## Information provided
───

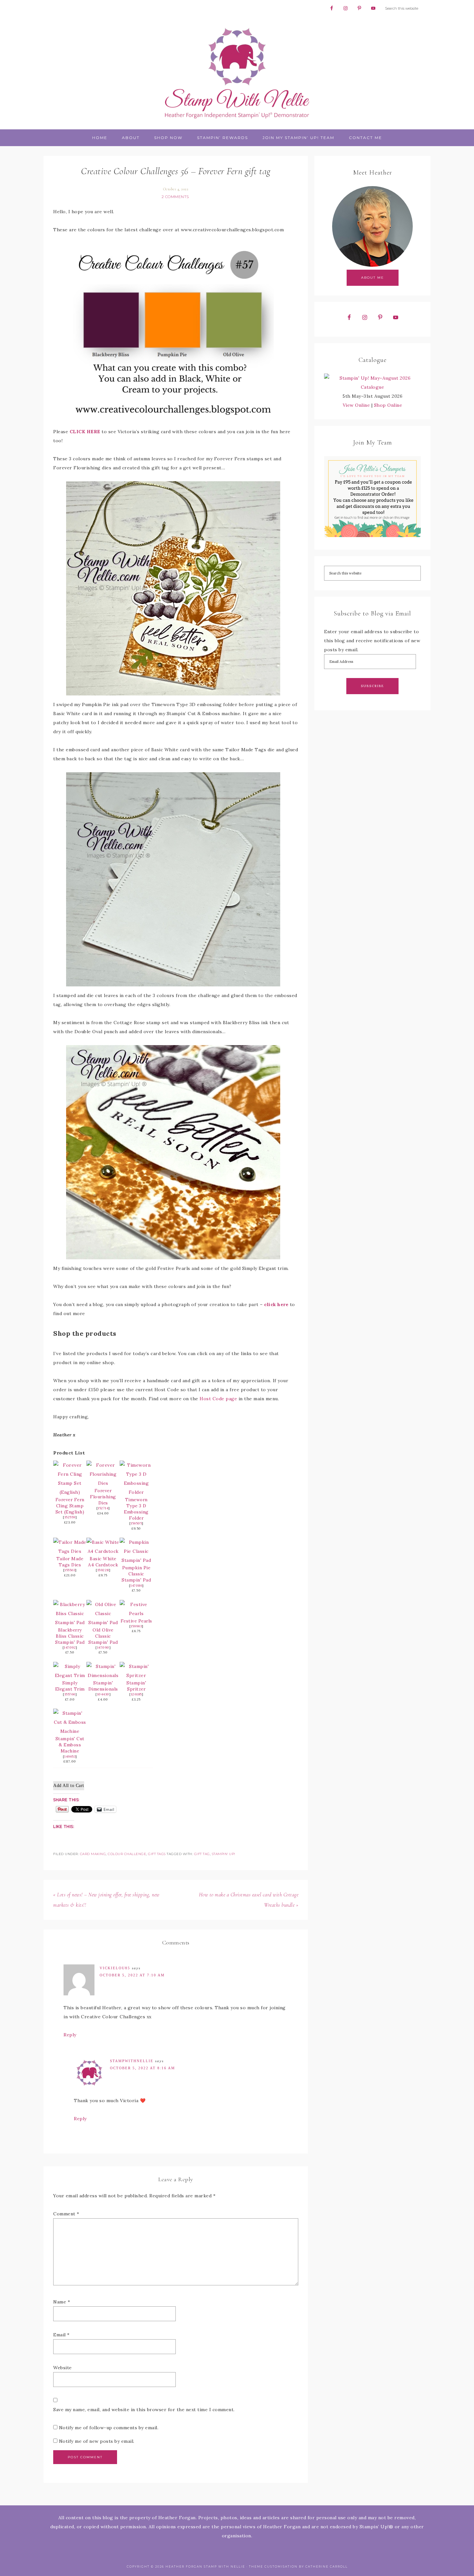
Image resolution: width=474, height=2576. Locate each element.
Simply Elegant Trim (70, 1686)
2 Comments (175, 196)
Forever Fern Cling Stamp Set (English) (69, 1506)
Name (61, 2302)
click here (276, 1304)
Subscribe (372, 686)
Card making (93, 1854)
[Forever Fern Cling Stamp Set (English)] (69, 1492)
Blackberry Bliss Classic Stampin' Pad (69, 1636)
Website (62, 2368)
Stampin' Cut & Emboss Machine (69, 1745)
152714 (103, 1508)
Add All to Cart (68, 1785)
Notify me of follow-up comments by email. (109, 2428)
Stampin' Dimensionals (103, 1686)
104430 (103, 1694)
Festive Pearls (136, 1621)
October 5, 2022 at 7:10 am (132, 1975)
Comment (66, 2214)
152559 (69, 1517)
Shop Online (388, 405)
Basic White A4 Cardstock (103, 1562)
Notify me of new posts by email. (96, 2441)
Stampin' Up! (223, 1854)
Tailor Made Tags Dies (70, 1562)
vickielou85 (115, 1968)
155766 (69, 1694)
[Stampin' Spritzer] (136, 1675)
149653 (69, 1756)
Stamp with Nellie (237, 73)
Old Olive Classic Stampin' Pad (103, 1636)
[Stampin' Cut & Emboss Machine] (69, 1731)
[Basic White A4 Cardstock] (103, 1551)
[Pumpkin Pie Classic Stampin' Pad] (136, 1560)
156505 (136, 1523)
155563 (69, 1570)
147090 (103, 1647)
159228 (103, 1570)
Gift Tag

───

## Task objective
A complete answer gives every line of the records holding "Fern".

## Response area
Forever Fern Cling Stamp Set (English) (69, 1506)
[Forever Fern Cling Stamp Set (English)] (69, 1492)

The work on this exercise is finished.